O uso de moedas locais para transações comerciais e a crítica ao uso de tarifas para forçar negociações unilaterais são dois pontos sempre reiterados por Lula em seus discursos em fóruns internacionais. O presidente brasileiro, no entanto, nega que o Brics queira afrontar os Estados Unidos.

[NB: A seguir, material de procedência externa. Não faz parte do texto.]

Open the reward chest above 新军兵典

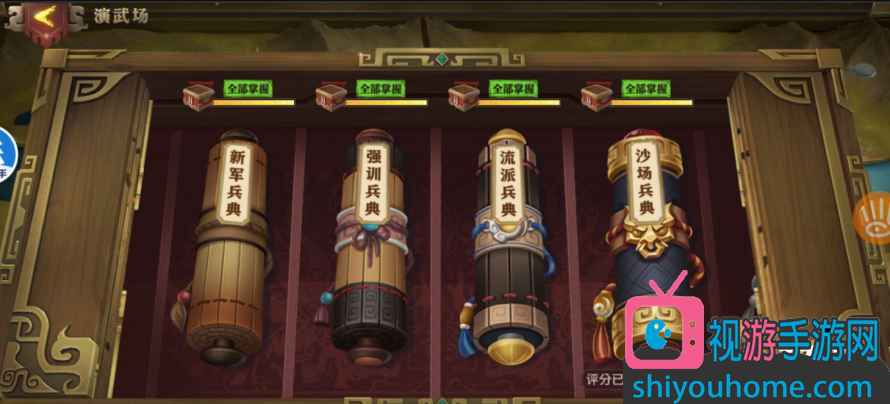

“O Brics, que não nasceu para afrontar ninguém, o Brics é apenas um outro modelo, um outro modo de fazer política, uma coisa mais solidária, que o banco esteja muito mais preocupado em ajudar países em desenvolvimento a se desenvolverem, os países mais pobres”, disse o petista.

Crítica à ONU
Lula pontuou, ainda, que considera o Brics como um “novo jeito de fazer o multilateralismo sobreviver no mundo”, com a convicção de que o mundo não quer mais ser “tutelado”, “guerra fria” e nem “desrespeito à soberania”.

Assim como na declaração final do encontro no Rio de Janeiro e em seu próprio discurso, Lula voltou a criticar a Organização das Nações Unidas (ONU) afirmando que ela não representa mais a geopolítica atual do mundo como era antigamente quando foi criada.

“Estamos discutindo com muita profundidade a necessidade de mudança estrutural inclusive no estatuto da ONU, para que a gente possa recriar alguma coisa com base nos acontecimentos geopolíticos de 2021 e não de 1945. Aquele mundo ficou pra trás”, ressaltou.

Para ele, “só os saudosistas daquele mundo, do nazismo e do fascismo, são os outros que não estão no Brics”.